What would the "continuous delivery business case" look like?  I think you can look at this from (at least) two perspectives:
  1. CD powers the lean startup.  As Jez Humble points out in this InformIT article (and elsewhere), continuous deployment enables what Eric Ries calls "the Lean Startup."  Within the development cycle, agilists have speeded things up considerably by eliminating "Big Upfront Design" (BUFD) in favor of a general design plan whose details evolve to fit the customer need.  Analogously, the Lean Startup calls for eliminating the Big Upfront Business Case (BUFBC) in favor of a general vision and strategy, followed by a series of small experiments which lead to modifications in both the strategy and the resulting software as you go.  Because the Lean Startup comes equipped with CD developers and QAs, it could be 20 minutes from the time a software behavior is requested to the time it is deployed in production to a controlled subset of the software's user base.  What this means is that:
  2. Business-side counterparts of CD technical practitioners must therefore be skilled entrepreneurs:  Ries's book provides this diagram for the business side of CD:
    Image taken from:
    Business-side CD practitioners need to be people who can identify what Ries identifies as the value and growth assumptions in their business cases, devise experiments to test those assumptions, starting with the kind of very small experiments developers can build and deploy quickly, the ability to interpret the data, and an ability to pivot the strategy to allow for the next round of experiments.

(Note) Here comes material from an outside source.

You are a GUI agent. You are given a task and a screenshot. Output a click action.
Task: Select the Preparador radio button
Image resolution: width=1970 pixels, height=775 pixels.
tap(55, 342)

What does that mean for today's corporate PMO director, product owner, business analyst or user experience designer?  That answer isn't obvious, but let's take some solace from the fact that the best "traditional" software architects were delighted to descend from their ivory towers and start making software prototypes instead of writing vast theoretical documents.  The best build and release technologists were happy to become specialists in designing and building deployment pipelines instead of sweating with hardware and firmware "surprises" under pressure.  In the same way, the best business-side people who interact with software development have an opportunity to stop making huge, unjustified bets based on risky assumptions, and instead build up excellent and well-grounded business cases. 

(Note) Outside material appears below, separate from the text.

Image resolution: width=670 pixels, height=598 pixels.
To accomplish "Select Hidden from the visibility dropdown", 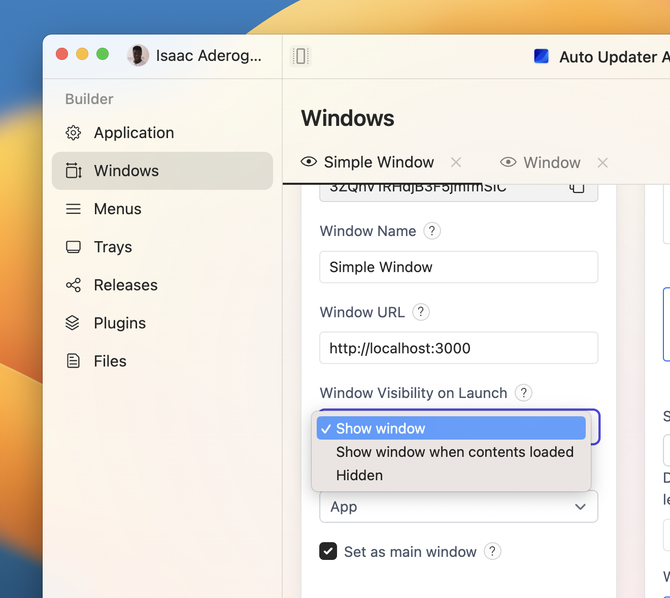I will (x=359, y=475).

So as you put your next agile pilot together, think about your reforms starting at the idea phase, and your business case evolving right along with the software--cost of change is now quite low.  You can and must do experiments that fail in order to feel confident about the strategy that succeeds.  Sure, it's scary, but it's also tremendously exciting, and it can't be done by technology alone.  This is management, analysis, and design stripped to their essence.  (But you can leave your hat on).